↓

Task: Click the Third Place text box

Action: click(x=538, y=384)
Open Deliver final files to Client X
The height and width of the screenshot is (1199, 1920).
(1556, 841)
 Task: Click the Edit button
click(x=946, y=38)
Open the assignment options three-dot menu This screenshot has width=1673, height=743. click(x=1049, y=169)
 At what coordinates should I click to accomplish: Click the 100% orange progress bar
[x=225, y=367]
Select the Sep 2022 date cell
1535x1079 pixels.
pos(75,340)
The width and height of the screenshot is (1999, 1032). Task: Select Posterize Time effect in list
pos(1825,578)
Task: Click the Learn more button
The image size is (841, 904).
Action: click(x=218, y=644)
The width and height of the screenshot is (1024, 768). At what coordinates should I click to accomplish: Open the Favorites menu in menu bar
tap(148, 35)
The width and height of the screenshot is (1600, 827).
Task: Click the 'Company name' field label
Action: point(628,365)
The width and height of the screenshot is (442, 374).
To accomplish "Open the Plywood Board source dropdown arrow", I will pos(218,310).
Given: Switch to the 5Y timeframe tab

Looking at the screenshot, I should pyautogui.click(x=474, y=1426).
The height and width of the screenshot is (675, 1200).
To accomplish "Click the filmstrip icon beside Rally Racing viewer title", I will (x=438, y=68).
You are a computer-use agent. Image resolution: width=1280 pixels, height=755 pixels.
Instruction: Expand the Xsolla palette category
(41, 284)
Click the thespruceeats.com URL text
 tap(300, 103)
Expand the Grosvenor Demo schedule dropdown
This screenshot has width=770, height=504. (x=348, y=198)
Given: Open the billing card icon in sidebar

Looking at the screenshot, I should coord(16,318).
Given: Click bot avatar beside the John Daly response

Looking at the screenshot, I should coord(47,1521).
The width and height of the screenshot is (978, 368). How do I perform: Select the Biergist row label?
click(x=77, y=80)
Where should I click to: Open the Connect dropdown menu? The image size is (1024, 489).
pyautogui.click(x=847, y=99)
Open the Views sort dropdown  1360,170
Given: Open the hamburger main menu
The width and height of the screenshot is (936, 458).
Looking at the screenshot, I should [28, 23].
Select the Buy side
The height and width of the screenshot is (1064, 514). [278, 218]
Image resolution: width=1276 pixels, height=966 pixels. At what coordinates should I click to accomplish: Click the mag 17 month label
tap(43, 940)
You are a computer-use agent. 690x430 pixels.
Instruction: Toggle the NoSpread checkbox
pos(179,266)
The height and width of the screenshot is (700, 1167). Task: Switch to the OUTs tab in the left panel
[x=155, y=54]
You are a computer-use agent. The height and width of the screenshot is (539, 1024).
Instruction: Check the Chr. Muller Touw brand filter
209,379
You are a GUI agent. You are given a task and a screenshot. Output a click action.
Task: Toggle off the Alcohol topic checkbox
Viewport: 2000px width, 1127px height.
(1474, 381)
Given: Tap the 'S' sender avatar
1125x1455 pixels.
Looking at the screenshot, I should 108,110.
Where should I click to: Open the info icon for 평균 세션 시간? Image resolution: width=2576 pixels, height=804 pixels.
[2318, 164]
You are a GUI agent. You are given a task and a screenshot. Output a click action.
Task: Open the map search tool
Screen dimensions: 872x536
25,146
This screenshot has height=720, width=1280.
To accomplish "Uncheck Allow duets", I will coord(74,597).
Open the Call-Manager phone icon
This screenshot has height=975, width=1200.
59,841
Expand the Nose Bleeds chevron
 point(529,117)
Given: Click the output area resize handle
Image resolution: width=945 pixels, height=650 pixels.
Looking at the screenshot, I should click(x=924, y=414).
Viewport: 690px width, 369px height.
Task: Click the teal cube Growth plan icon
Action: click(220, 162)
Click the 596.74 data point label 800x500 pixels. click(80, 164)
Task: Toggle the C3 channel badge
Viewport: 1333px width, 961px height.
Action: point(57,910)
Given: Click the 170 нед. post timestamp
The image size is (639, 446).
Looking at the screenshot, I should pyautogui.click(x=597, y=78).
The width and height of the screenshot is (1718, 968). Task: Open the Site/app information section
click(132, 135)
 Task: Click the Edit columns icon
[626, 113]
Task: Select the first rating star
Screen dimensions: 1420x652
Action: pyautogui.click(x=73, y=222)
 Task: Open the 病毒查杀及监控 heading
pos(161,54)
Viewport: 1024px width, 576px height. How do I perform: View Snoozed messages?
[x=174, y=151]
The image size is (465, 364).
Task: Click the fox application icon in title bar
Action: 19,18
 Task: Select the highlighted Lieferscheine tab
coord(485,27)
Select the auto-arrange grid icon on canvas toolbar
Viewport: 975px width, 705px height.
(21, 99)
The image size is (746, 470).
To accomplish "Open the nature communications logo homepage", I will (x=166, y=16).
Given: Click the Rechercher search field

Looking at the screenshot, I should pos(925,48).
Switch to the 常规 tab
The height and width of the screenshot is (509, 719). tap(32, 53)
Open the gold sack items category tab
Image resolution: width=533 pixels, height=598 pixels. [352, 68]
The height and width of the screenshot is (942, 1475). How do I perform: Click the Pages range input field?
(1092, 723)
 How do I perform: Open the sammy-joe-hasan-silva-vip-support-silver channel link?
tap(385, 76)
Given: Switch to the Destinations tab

↑

## TASK DESCRIPTION
Pull out each line in the rows above that contains the word "icon", copying every line as it appears.

## TASK RESPONSE
To accomplish "Click the filmstrip icon beside Rally Racing viewer title", I will (x=438, y=68).
Given: Open the billing card icon in sidebar
Where should I click to: Open the info icon for 평균 세션 시간? Image resolution: width=2576 pixels, height=804 pixels.
Open the Call-Manager phone icon
Task: Click the teal cube Growth plan icon
 Task: Click the Edit columns icon
Task: Click the fox application icon in title bar
Select the auto-arrange grid icon on canvas toolbar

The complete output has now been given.